The functions described hereinabove may be performed at least in part by one or more hardware logic components. For example, without limitation, example types of hardware logic components that can be used include: a field programmable gate array (FPGA), an application specific integrated circuit (ASIC), an application specific standard product (ASSP), a system on chip (SOC), a complex programmable logic device (CPLD), and the like.

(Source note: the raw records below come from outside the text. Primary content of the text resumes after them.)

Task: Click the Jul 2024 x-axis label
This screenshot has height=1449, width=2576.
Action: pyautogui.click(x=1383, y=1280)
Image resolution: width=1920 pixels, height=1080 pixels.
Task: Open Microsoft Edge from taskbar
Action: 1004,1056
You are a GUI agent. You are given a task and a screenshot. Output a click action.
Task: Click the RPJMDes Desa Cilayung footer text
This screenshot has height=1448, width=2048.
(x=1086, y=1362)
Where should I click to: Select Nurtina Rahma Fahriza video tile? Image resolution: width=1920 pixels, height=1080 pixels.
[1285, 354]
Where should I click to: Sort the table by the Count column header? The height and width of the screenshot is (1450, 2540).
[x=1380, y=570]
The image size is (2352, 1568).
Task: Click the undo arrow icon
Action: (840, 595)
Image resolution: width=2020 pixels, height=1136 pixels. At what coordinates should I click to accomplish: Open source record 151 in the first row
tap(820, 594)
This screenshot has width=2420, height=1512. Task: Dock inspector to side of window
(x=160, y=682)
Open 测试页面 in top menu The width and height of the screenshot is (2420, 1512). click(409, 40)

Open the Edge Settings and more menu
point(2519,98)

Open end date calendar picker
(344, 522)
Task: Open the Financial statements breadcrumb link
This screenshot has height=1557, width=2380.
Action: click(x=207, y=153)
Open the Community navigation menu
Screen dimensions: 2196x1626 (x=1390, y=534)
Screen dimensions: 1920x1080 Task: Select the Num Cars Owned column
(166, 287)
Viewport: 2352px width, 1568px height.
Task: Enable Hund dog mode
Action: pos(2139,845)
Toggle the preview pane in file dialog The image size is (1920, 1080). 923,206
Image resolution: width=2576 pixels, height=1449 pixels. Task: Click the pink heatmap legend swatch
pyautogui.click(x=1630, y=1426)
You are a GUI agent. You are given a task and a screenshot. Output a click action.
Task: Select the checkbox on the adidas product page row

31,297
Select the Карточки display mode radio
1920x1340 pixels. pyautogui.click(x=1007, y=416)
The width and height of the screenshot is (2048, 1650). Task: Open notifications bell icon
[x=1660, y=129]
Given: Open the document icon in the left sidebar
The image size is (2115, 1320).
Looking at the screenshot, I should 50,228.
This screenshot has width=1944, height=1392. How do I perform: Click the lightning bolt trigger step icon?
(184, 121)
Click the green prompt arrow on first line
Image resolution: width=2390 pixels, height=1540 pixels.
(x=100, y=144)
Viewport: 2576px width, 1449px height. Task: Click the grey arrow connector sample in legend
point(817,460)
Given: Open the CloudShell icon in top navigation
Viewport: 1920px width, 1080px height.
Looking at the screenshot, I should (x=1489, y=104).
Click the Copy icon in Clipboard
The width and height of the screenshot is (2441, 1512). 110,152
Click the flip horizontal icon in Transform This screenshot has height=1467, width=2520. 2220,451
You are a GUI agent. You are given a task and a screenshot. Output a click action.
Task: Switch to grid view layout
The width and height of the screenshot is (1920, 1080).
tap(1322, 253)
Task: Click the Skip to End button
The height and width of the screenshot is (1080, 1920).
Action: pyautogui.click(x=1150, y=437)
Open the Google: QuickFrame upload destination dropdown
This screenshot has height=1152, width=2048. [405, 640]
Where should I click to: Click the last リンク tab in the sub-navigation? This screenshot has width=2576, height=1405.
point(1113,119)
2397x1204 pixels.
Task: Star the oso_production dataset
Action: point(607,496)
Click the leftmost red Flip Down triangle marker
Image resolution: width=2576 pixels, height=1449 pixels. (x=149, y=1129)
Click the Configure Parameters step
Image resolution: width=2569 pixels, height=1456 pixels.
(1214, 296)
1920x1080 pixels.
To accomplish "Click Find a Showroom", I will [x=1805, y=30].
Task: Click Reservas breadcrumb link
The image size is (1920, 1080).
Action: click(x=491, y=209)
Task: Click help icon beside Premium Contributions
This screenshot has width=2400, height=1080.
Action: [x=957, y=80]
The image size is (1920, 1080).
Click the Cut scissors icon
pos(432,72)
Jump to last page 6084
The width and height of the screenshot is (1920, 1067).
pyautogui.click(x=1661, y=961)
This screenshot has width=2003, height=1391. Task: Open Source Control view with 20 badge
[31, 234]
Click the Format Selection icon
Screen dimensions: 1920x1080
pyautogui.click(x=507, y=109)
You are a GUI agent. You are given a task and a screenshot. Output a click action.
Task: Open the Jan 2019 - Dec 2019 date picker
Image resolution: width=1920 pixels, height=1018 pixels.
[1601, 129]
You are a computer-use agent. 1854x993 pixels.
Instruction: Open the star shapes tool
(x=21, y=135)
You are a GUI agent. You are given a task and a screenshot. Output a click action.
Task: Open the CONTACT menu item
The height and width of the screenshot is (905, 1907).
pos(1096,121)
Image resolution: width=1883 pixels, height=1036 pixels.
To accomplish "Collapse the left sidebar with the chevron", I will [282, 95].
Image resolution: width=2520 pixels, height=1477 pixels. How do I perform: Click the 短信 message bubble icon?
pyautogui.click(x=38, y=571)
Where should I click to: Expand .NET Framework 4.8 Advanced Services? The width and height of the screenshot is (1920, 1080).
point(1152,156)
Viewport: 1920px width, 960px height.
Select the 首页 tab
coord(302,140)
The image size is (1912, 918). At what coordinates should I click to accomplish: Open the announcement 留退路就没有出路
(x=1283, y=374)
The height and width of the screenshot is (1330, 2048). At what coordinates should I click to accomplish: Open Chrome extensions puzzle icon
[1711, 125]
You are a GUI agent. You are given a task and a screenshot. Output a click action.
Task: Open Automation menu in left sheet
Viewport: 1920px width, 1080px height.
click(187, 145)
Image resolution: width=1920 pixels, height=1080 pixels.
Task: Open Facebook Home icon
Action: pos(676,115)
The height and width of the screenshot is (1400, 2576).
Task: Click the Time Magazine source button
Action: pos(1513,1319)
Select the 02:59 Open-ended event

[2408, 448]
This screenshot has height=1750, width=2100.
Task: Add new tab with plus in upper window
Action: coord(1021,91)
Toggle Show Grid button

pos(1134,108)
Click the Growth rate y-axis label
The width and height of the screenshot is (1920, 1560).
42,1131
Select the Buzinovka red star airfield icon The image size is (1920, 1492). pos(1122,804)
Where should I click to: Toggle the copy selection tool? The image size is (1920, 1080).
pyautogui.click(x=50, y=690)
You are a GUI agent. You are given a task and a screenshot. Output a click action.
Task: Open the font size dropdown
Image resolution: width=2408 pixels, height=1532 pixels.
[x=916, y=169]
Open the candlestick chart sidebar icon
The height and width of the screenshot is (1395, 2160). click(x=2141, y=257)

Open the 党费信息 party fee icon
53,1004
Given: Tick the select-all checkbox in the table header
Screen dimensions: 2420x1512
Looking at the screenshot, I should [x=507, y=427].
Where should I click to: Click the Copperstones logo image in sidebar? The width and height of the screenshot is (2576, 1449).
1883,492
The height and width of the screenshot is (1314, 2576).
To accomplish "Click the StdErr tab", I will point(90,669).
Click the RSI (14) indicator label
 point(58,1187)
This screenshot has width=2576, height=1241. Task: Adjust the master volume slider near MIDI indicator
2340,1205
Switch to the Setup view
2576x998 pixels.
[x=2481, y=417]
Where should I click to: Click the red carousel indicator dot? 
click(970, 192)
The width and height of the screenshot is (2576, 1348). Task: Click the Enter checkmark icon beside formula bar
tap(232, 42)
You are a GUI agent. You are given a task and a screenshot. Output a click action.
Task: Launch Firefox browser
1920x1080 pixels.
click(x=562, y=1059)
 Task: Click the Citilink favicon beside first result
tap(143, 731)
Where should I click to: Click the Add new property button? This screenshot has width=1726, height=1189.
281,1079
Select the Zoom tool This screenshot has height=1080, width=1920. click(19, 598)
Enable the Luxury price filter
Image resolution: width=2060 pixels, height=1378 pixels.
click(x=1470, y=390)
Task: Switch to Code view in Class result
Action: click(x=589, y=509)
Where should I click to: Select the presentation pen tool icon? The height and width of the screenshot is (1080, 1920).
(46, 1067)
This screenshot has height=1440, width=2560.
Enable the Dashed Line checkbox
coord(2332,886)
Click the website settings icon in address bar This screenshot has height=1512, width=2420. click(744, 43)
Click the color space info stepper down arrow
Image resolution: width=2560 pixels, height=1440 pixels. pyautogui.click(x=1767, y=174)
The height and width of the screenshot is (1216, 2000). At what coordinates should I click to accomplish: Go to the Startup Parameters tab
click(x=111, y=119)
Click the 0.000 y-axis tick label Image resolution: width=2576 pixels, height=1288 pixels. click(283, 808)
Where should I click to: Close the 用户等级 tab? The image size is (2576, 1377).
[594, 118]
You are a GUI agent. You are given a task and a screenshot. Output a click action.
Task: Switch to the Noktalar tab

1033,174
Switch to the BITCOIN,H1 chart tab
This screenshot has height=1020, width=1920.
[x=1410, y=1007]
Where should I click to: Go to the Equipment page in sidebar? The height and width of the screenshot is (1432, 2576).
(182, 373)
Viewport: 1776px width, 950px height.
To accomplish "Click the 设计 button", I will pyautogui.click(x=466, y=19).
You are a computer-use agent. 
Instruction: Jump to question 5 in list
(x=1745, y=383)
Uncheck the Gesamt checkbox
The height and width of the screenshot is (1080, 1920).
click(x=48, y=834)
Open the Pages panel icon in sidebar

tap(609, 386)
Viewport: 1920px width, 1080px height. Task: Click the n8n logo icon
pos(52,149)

Program codes for implementing the method of the present disclosure may be written by using one programming language or any combination of multiple programming languages. The program codes may be provided to a processor or controller of a general-purpose computer, a special-purpose computer, or another programmable data processing apparatus, such that the program codes, when executed by the processor or controller, implement the functions/operations specified in the flow charts and/or block diagrams. The program codes may be executed completely on a machine, executed partially on a machine, executed partially on a machine and partially on a remote machine as a stand-alone software package, or executed completely on a remote machine or server.

In the context of the present disclosure, a machine-readable medium may be a tangible medium that may include or store a program for use by an instruction execution system, apparatus, or device or in combination with the instruction execution system, apparatus, or device. The machine-readable medium may be a machine-readable signal medium or a machine-readable storage medium. The machine-readable medium may include, but is not limited to, an electronic, magnetic, optical, electromagnetic, infrared, or semiconductor system, apparatus, or device, or any suitable combination thereof. More specific examples of the machine-readable storage medium may include one or more wire-based electrical connections, a portable computer diskette, a hard disk, a RAM, a ROM, an erasable programmable read-only memory (EPROM or flash memory), an optical fiber, a portable compact disc read-only memory (CD-ROM), an optical storage device, a magnetic storage device, or any suitable combination thereof. Additionally, although operations are depicted in a particular order, this should not be construed as an indication that such operations are required to be performed in the particular order shown or in a sequential order, or that all illustrated operations should be performed to achieve desirable results. In certain environments, multitasking and parallel processing may be advantageous. Likewise, although the above discussion contains several specific implementation details, these should not be construed as limitations to the scope of the present disclosure. Certain features that are described in the context of separate embodiments may also be implemented in combination in a single implementation. In contrast, various features that are described in the context of a single implementation may also be implemented in multiple implementations separately or in any suitable sub-combination.

Although the present subject matter has been described using a language specific to structural features and/or method logical actions, it should be understood that the subject matter defined in the appended claims is not necessarily limited to the particular features or actions described above. Rather, the specific features and actions described above are merely example forms in which the claims are implemented.